C'est moi qui mène la barque et qui gère ma famille.
Maria Pia Chávez et son fils Tristan Andrés
Courtoisie/Maria Pia Chávez
Maria Pia Chávez et son fils Tristan Andrés

Les propos de ce témoignage ont été recueillis par le HuffPost Québec et retranscrits à la première personne.

Plus jeune, je voulais avoir cinq enfants. J’appartiens à la communauté LGBTQ et lorsque j’étais rendue dans la trentaine, célibataire, je me suis dit qu’il fallait que je fasse un choix. Mon désir d’être maman était très grand. Je n’aurais pas pu faire de compromis sur ce projet-là.

J’ai envisagé l’adoption. Mais l’adoption internationale, pour une femme de la communauté LGBTQ, ce n’est pas accessible. Il y avait seulement deux pays qui acceptaient les femmes célibataires. Ça impliquait beaucoup de démarches et c’était très cher. Et au final, je voulais vraiment être enceinte. Je voulais avoir mon enfant, pas l’adopter. C’était mon premier choix.
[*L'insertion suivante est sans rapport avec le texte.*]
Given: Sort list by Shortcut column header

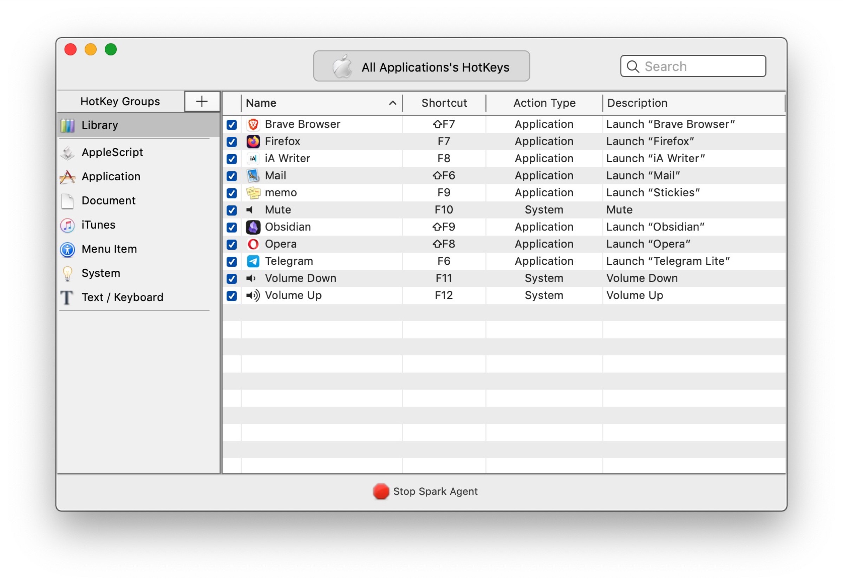Looking at the screenshot, I should [x=444, y=103].
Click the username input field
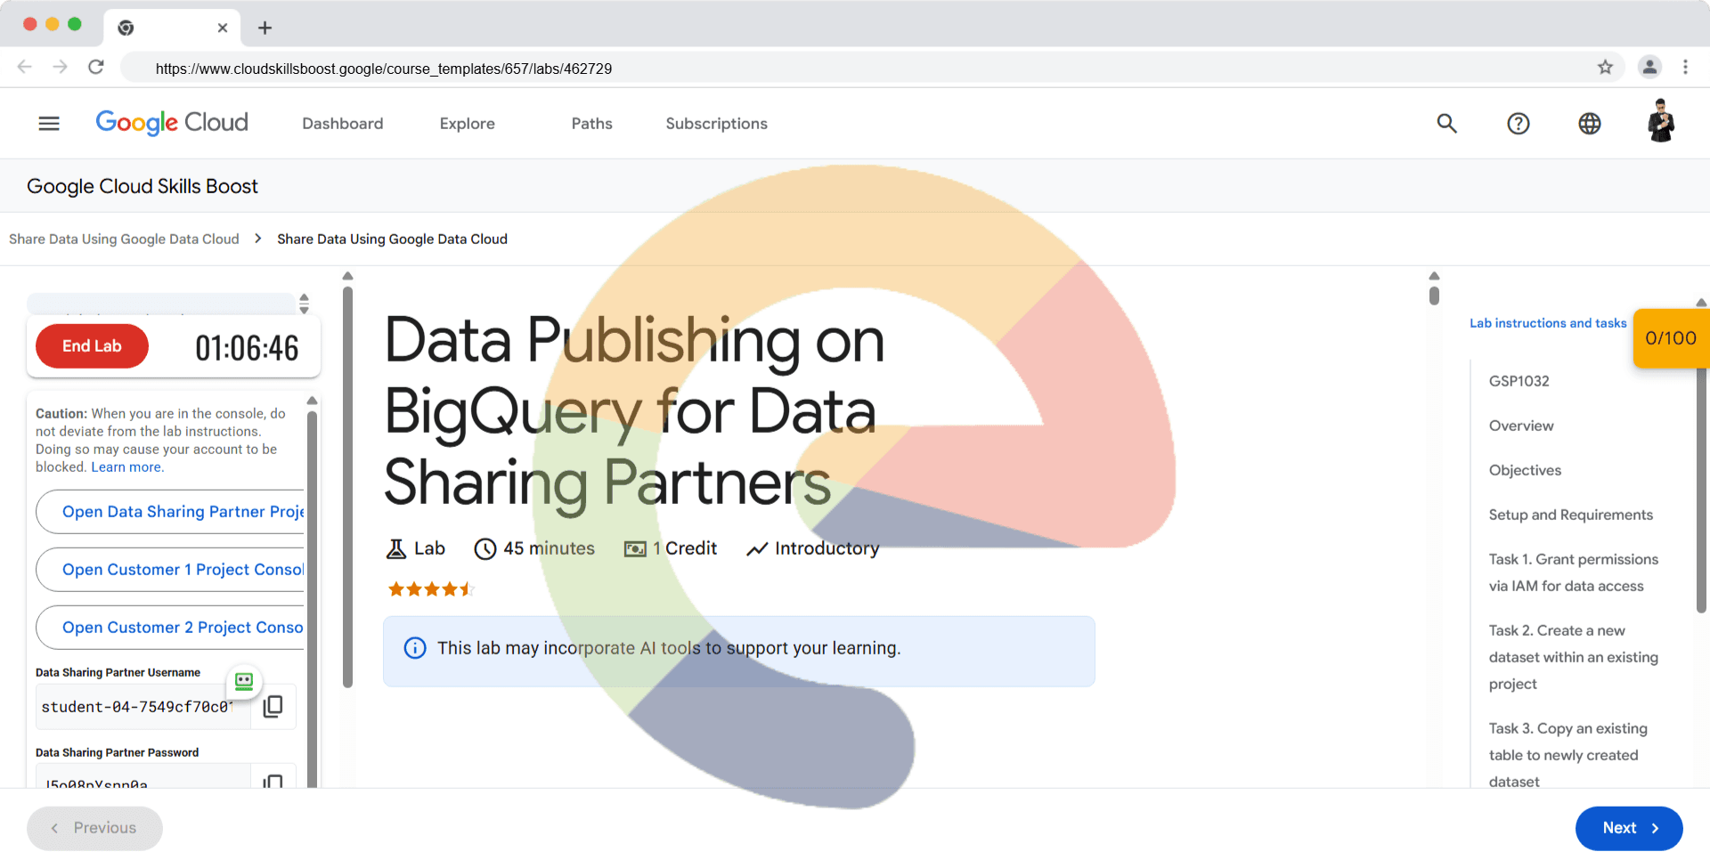Screen dimensions: 1710x868 (143, 707)
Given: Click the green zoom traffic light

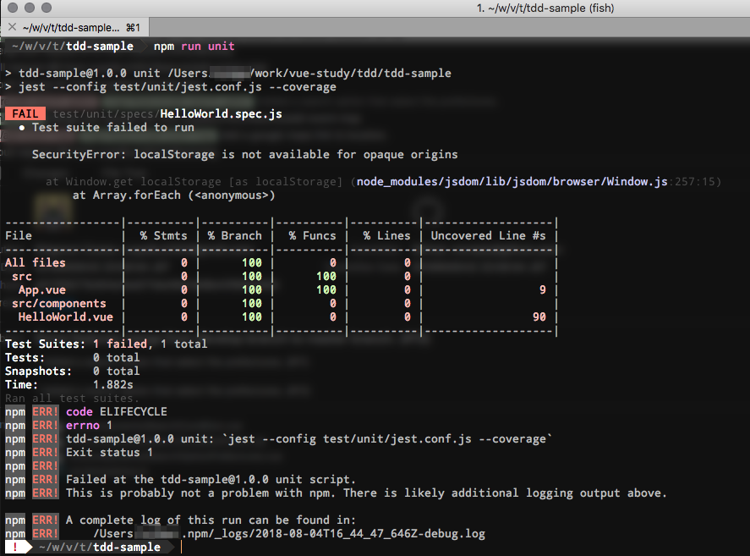Looking at the screenshot, I should coord(46,8).
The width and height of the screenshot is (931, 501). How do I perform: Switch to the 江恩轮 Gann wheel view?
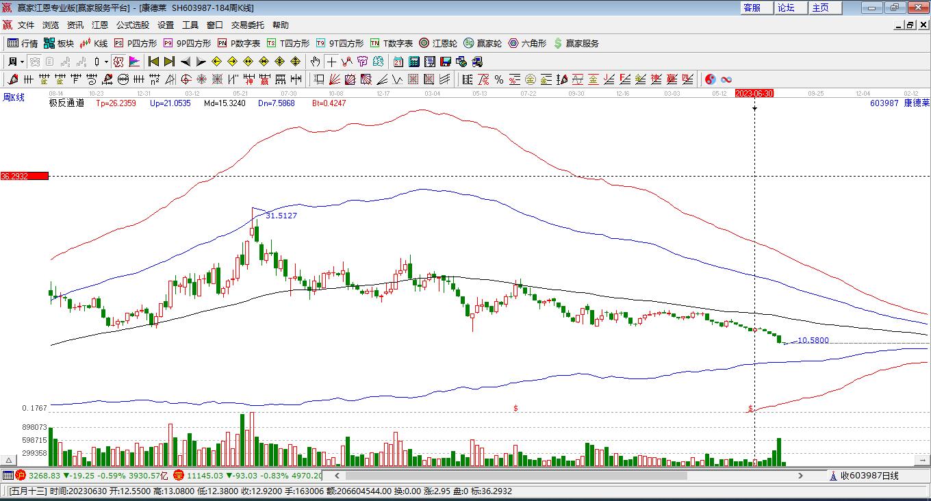(x=438, y=43)
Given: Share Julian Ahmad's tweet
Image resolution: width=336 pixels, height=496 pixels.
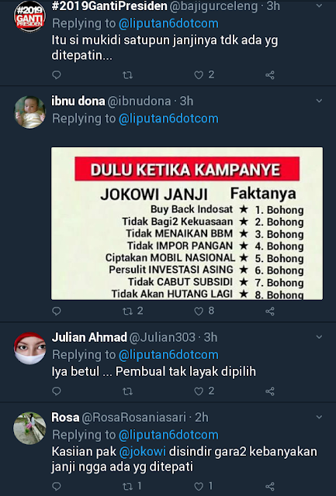Looking at the screenshot, I should tap(270, 391).
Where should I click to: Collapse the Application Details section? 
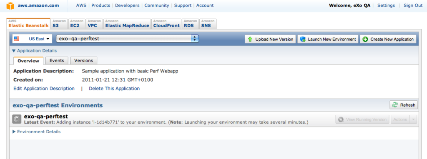point(34,50)
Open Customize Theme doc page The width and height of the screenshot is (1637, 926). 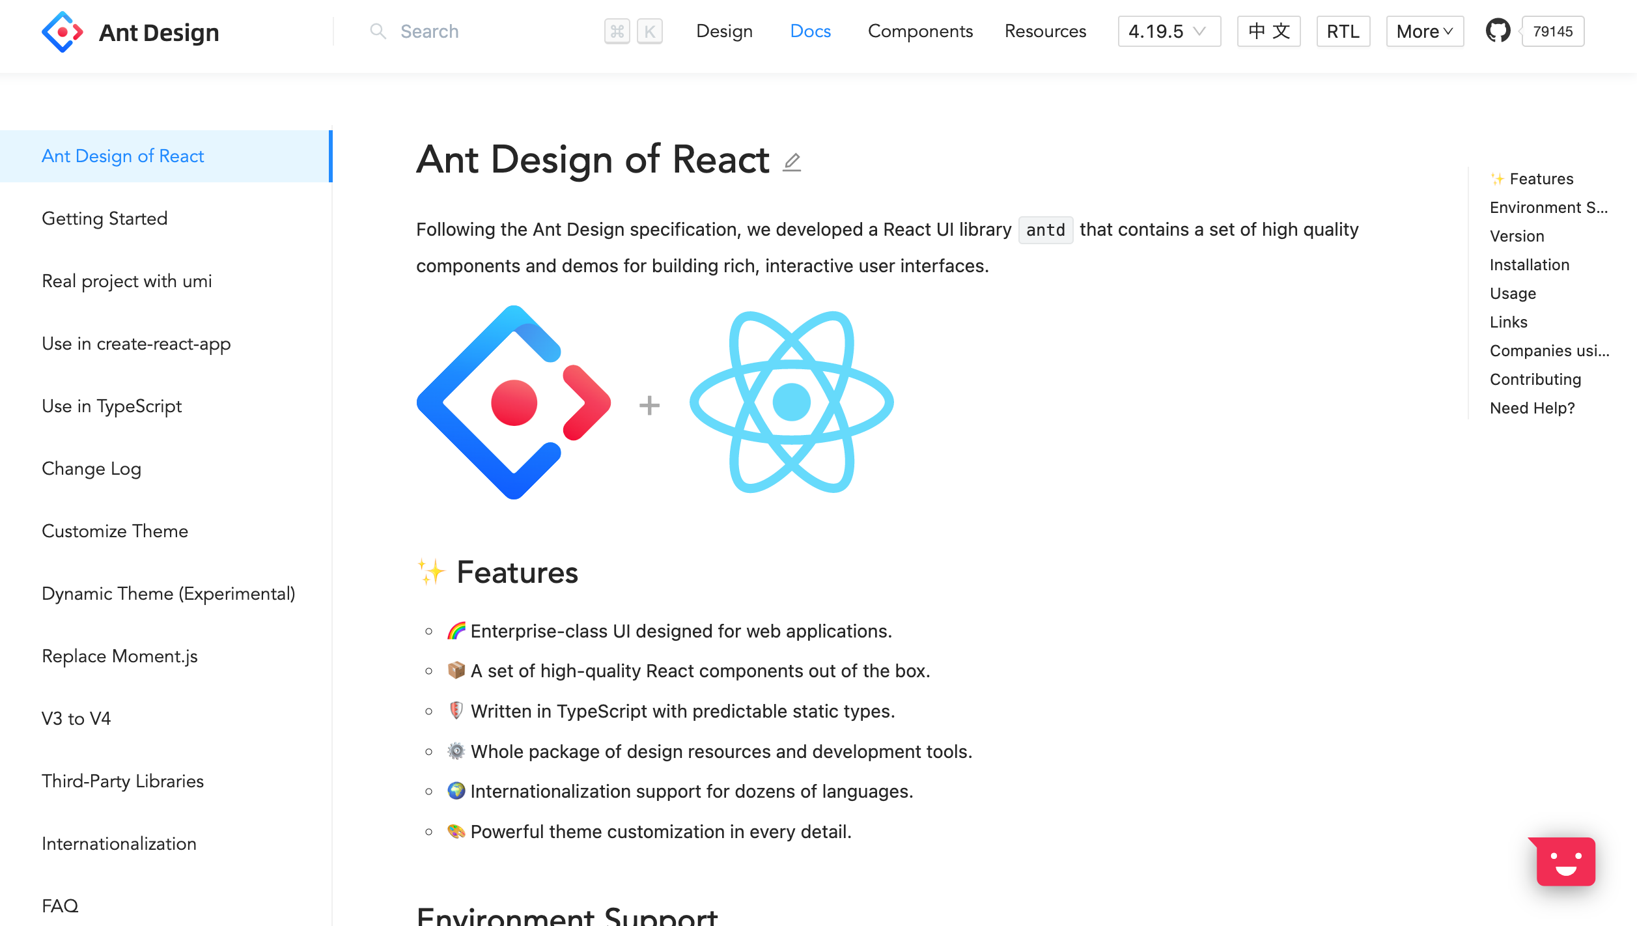[x=115, y=531]
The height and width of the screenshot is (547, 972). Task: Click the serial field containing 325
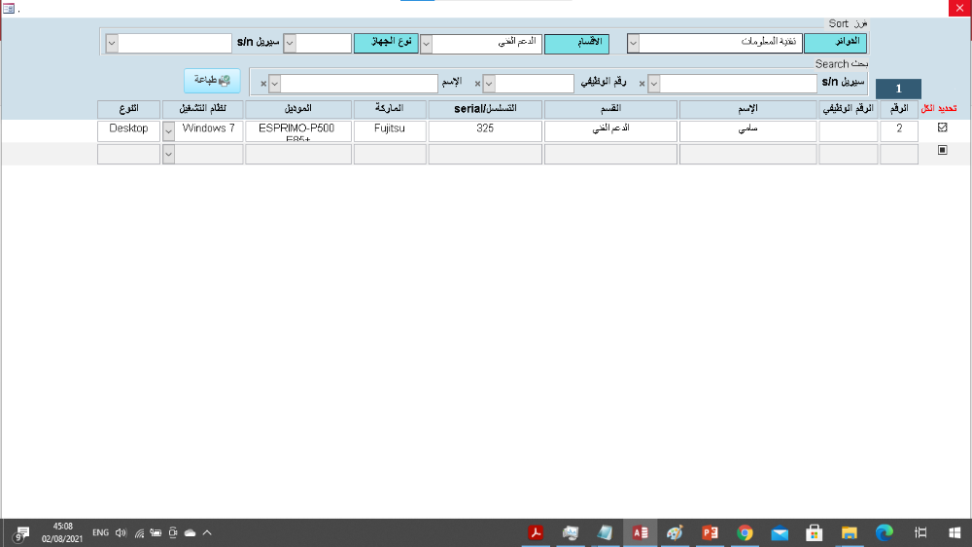485,130
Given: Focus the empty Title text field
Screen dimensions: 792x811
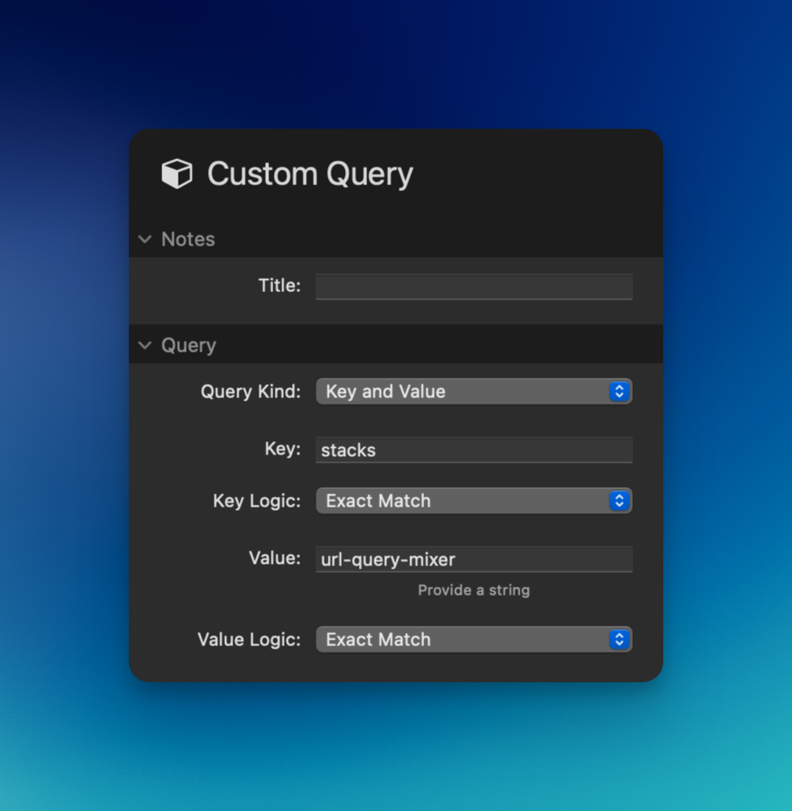Looking at the screenshot, I should [473, 286].
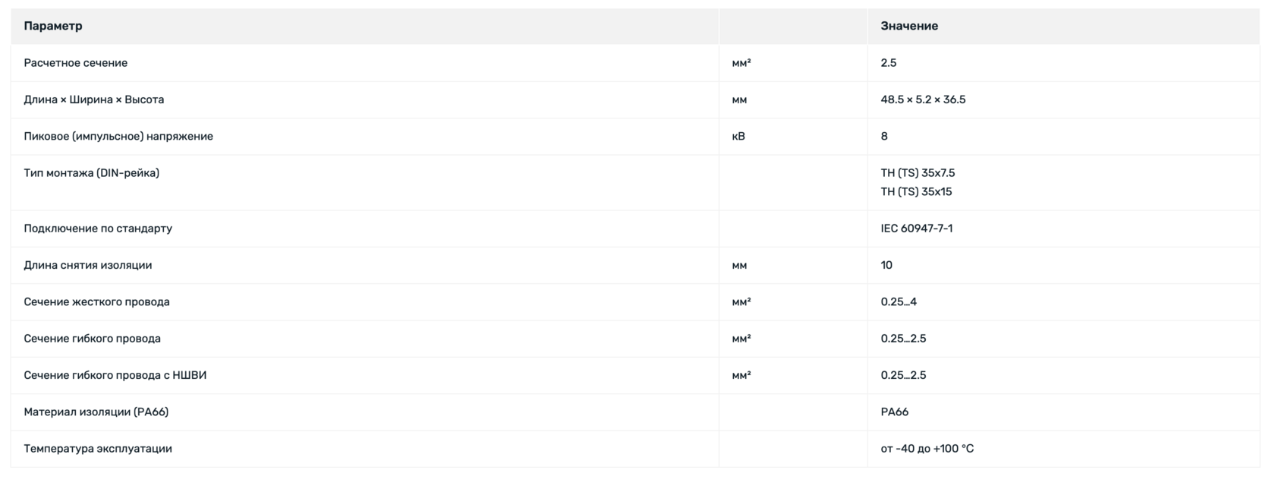This screenshot has height=489, width=1275.
Task: Click the "Параметр" column header
Action: pyautogui.click(x=53, y=26)
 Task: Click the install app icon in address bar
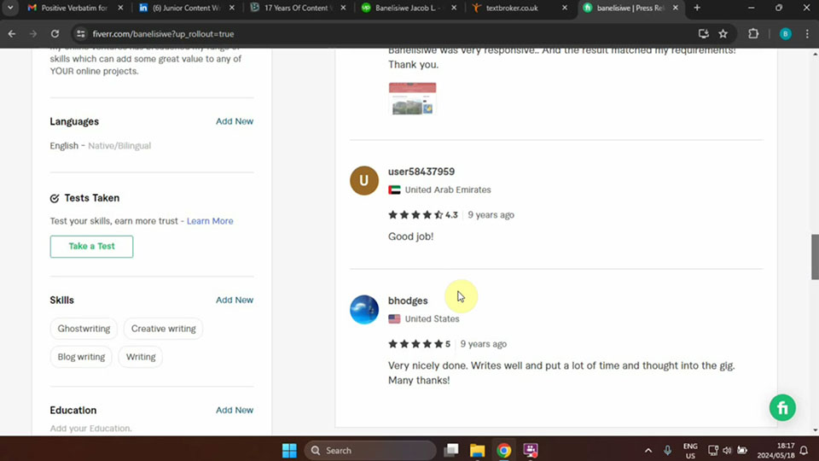point(703,34)
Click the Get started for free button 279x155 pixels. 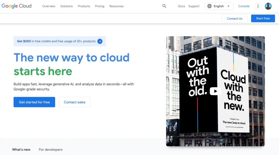coord(34,102)
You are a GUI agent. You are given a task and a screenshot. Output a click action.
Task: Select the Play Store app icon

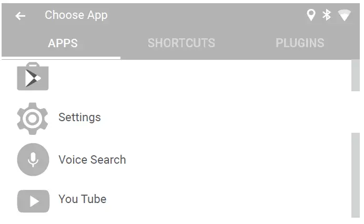tap(33, 77)
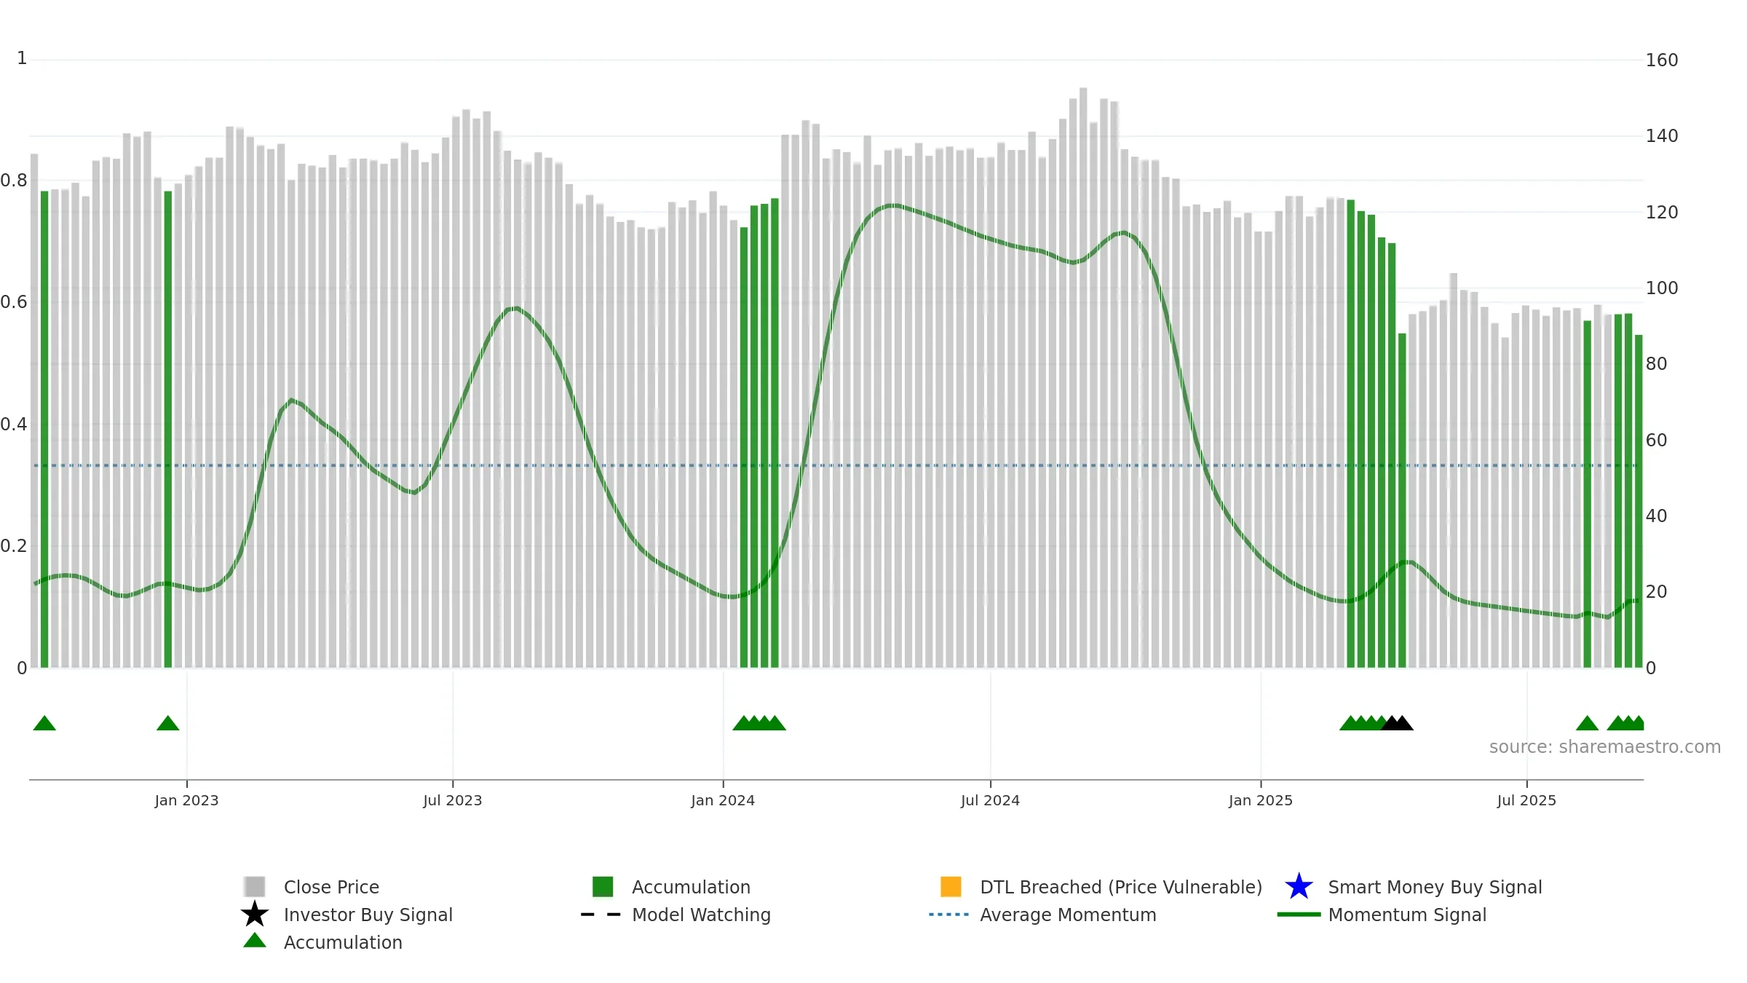Click the green Accumulation square legend swatch

click(603, 886)
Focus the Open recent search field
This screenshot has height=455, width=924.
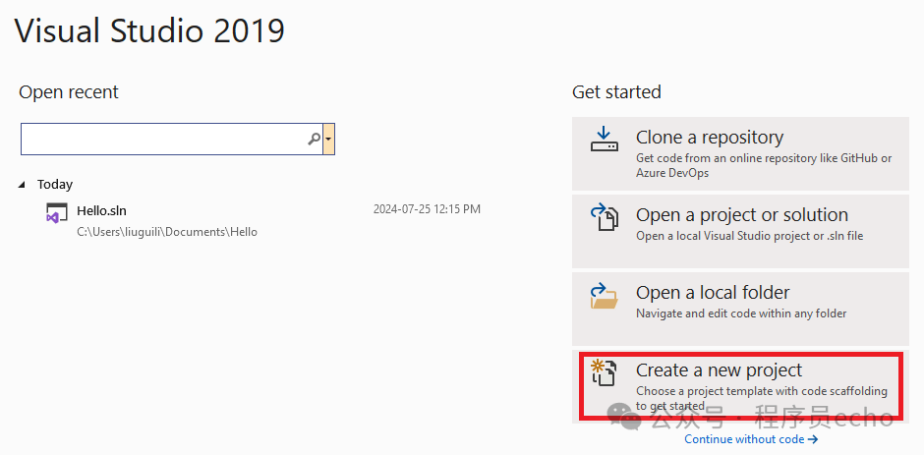[x=162, y=140]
La première étape a donc été d’essayer de trouver un donneur connu autour de moi. J’avais ciblé deux hommes que je connaissais. Un avait dit oui, mais à la dernière minute, il a changé d’idée parce qu’il voulait être davantage impliqué dans la vie de mon enfant que ce que j’aurais pu lui promettre. J’ai finalement décidé de passer par la banque d’insémination.

J’ai pris rendez-vous à la clinique de fertilité. On a vérifié mes motivations pour voir si mon projet était sérieux et si j’étais prête à avoir un enfant. J’ai par exemple rencontré un psychologue qui m’a posé toutes sortes de questions.

Une fois cette étape-là passée, j’ai rencontré un médecin. J’ai passé plusieurs tests pour vérifier que j’étais en bonne santé et que ma réserve ovarienne était bonne. Quand ils ont constaté que tout était beau, ils ont pu procéder. En tout et partout, ça représentait entre 600 et 700 dollars par mois, pour chaque essai. J’ai réussi à tomber enceinte au dixième essai, à 40 ans.

“Ma grossesse, c’était incroyable. Ç'a été une belle étape, probablement le meilleur moment de ma vie.”

Avoir un bébé qui pousse dans son ventre, c’est déjà un miracle. Mais moi, en plus, à cause de mon âge, je n’avais pas beaucoup de chances de tomber enceinte. Tristan Andrés est vraiment un miracle.

Ma grossesse, c’était incroyable. Ç‘a été une belle étape, probablement le meilleur moment de ma vie. J’ai arrêté de travailler quand j’étais enceinte, parce que j’étais en retrait préventif.

Ç‘a été une très, très belle grossesse. J’étais très heureuse d’être enceinte. Je n’ai pas eu de symptômes dérangeants et j’ai continué à faire du sport jusqu’au mois de mars cette année-là; mon fils est né au mois de mai.

Quand je parlais de mon projet autour de moi, les réactions étaient assez positives. On m’encourageait. Mes amis me disaient que j’étais faite pour ça. J’adore les enfants, je travaille avec eux dans les écoles depuis 25 ans. La plus grande critique que j’ai eue, malheureusement, est venue de mon père. Au début, il ne trouvait pas ça normal que mon fils n’ait pas de père.

Et ça, c’est sûr que j’y ai pensé. Je me disais que j’allais payer un jour pour l’absence de père dans la vie de mon fils. J’aimerais qu’il puisse le connaître, mais il faut attendre à 18 ans, et le père doit accepter. J’ai toujours eu peur qu’à l’adolescence, il m’en veuille et me trouve égoïste.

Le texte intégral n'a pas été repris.